Despite the wide, blank stare he gave me, he nodded and disappeared.
I didn’t wait to see what happened. I looked at London. “Come on.”
Glory sat to my right, and I scooped her from the ground, reclaiming Grace from near the wall, as well.
We ran towards the center of the mall, firing as we did. London took careful aim and timed his shots right, dropping another creature with each pull of the trigger.
On the other side of the hallway, the people in the women’s clothing store took a cue from the camera store, backing inside as the mechanical whir signaled the lowering of its gate.
Ahead, a voice that sounded like Ape’s cried out.
Surprised, I looked toward the elevator to see the Renault cleaved completely in two and Ape staggering out from between its halves. His sword was pointed at the nearest gargoyle, the violet light emanating from its naked blade signaling what the beasts already knew: Halflings – or worse – were present.

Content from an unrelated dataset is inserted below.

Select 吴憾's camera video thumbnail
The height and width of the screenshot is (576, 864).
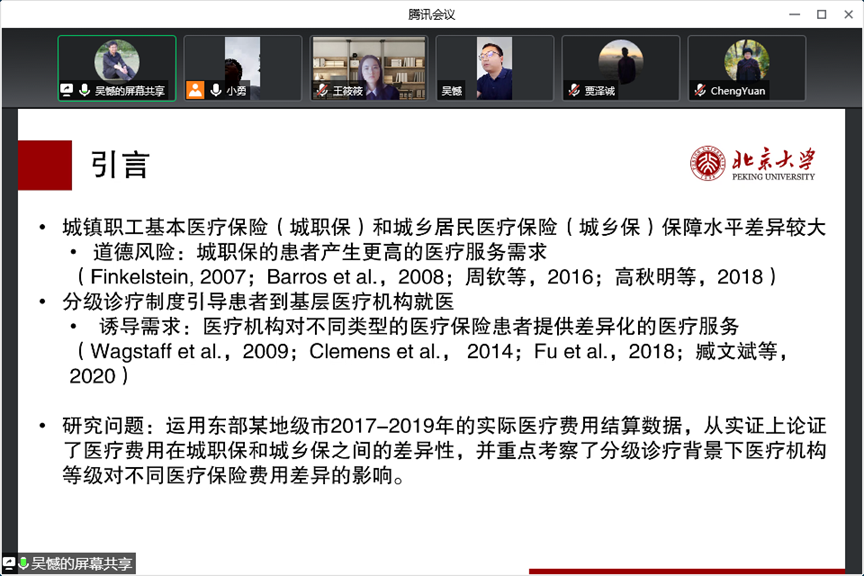(495, 62)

The flames had spread over the complete arch of the corridor, and we passed under them into the open center courtyard. To my left, gargoyles rushed at us from another corridor. I fired flares, and the approaching gargoyles stopped as the magnesium cores burned bright and hot in front of them.
Near the elevator, I found the tall, lanky man. He’d never made it to the stairs. He lay limply against the wall, body split like the letter V from the center of his stomach up through his shoulder. A streak of purple painted halfway up the reach of the elevator’s shaft.
London looked at me, looked back at Ape and the gargoyle, then back to the gargoyles in the corridor. “Just like old times, motherfucker,” he said with a proud smile.
I shook my head, saying nothing.
He popped open the Judge and reloaded the shells as he said, “I thought you said it was a fucking troll.”
“It’s complicated.” I fired and reloaded as quickly as I could. The beasties seemed to come from every direction. It was impossible to tell how many there were. Gaping, gawking faces encircled us. Looking up, more curious faces peered over the ledge of the balcony from the shops on the second floor. “We’ve gotta get the fuck out of here.” I slid my cell phone out and dialed. After three rings, Nadia answered.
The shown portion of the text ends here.